Future plans would, by definition, be unreleased product, so that does not count.
It may indeed count - lots of products have latent features included specifically to support future developments or accessories, or interoperability with perhaps some other product or service which is still in development.
A car manufacturer may very well 'consider' his design to be a secret, but once the car is available for sale they can't successfully claim it IS a secret
The "car's design" may not be a "secret" in the most casual sense of that term, but there may be software features, or other aspects of things like interface design that are not yet put to work because new options are coming down the road. Even if a not-yet-used feature or interface is patented, that doesn't mean that knowledge of it or how it might leverage other third-party deals for new behavior or features isn't considered very much to be sensitive information and exactly the sort of thing you'd want to discuss under and NDA. I may have a patent on something, but that doesn't mean that everything I have to say with prospective partners or employees or retailers is something that I consider insignificantly strategic or sensitive to want to protect.

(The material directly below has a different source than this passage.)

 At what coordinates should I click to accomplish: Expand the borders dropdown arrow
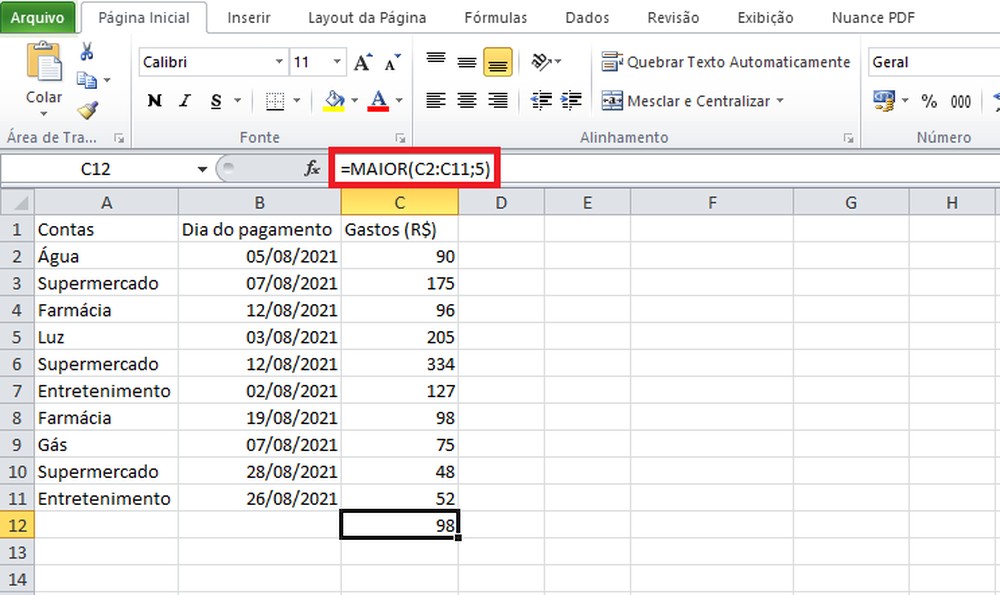[x=295, y=101]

The only way an NDA makes sense in this case is if they planned to have every person who entered one of 'their' datacenters, for all eternity, sign an NDA
Just because you can walk into a datacenter doesn't mean you'll understand, by looking around, every last competitive detail about how things are being done under the hood.

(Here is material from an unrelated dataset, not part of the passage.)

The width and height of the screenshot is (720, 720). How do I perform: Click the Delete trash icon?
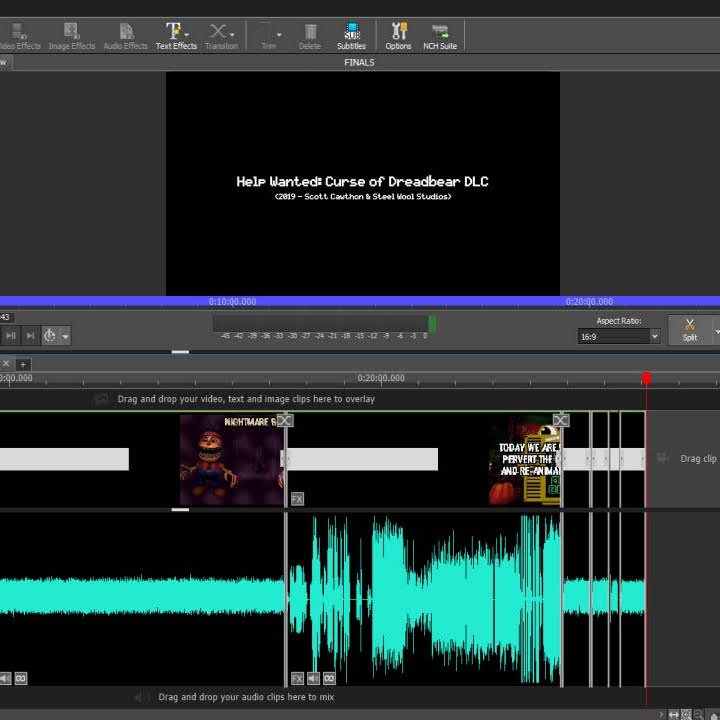coord(310,36)
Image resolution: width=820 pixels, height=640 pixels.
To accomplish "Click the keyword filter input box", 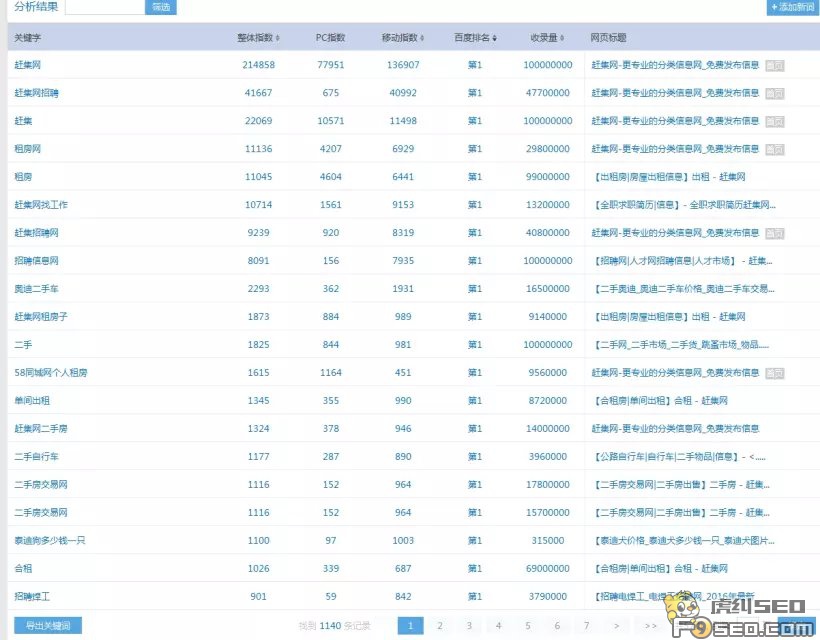I will click(105, 8).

I have a pile of equipment running in a datacenter. There's a two-way NDA in place to protect both their operations and mine, not that either of us are doing anything terribly exciting. Sometimes the NDA is there just to keep the overall nature of the business arrangements or financial information from being disclosed. For example, I don't want MY customers to be able to pick around and find out what I pay for my co-lo space. Likewise, my datacenter doesn't want me to write a blog describing their internal security operations, or what I pay for the particular deal we struck three mergers/acquisitions ago.